• Exercise brief
Write out the data exactly from its first line onward, ending with the line in which "Given: Open the bof" appears.

Saved data entries:
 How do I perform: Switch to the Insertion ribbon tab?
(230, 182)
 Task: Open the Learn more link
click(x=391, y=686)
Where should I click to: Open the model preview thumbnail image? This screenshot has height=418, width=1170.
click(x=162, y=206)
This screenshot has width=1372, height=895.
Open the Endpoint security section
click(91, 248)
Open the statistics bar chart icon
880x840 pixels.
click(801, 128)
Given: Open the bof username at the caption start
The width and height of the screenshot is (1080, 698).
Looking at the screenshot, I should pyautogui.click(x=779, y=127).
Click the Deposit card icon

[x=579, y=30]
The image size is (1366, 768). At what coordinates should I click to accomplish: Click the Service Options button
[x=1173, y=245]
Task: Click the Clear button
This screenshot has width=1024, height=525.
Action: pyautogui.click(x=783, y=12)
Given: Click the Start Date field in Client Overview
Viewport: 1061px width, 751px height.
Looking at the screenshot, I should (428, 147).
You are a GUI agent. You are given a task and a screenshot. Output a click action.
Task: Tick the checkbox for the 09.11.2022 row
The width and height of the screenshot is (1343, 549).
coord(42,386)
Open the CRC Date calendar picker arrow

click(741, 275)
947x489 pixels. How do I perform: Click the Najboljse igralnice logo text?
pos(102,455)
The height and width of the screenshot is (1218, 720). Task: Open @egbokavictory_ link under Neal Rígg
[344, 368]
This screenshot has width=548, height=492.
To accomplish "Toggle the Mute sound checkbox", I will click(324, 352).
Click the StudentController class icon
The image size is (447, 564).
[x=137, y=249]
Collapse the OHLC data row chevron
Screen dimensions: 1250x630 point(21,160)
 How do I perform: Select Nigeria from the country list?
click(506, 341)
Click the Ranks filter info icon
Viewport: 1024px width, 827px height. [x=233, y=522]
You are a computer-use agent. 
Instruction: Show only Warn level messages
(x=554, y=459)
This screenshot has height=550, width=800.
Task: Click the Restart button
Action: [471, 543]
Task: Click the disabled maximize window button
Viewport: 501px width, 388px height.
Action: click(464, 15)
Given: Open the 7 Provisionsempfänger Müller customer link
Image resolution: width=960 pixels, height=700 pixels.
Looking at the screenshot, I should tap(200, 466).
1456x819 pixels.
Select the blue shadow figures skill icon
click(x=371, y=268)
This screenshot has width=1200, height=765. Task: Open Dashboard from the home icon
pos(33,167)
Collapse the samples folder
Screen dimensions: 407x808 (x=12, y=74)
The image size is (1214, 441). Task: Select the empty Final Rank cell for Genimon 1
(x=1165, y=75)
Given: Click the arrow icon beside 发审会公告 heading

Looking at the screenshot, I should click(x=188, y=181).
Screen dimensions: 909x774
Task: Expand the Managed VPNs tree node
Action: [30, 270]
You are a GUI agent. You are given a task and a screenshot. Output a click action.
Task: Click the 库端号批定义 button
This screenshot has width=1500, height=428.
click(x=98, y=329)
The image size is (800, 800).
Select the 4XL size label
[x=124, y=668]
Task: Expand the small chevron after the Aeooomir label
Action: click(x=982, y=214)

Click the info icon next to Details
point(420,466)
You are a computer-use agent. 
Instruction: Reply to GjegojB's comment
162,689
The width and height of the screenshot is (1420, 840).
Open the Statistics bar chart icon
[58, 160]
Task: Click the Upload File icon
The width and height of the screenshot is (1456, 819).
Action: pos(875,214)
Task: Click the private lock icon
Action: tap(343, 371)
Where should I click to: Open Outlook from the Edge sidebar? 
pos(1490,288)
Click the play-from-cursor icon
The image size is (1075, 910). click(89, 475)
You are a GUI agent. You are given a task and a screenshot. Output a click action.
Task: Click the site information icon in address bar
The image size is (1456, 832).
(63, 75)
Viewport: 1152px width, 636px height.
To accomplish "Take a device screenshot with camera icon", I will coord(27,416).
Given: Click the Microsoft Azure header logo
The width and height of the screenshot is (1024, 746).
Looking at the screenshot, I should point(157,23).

• Task result
 How do I perform: Switch to the Insertion ribbon tab?
(230, 182)
 Task: Open the Learn more link
click(x=391, y=686)
Where should I click to: Open the model preview thumbnail image? This screenshot has height=418, width=1170.
click(x=162, y=206)
This screenshot has width=1372, height=895.
Open the Endpoint security section
click(91, 248)
Open the statistics bar chart icon
880x840 pixels.
click(801, 128)
Given: Open the bof username at the caption start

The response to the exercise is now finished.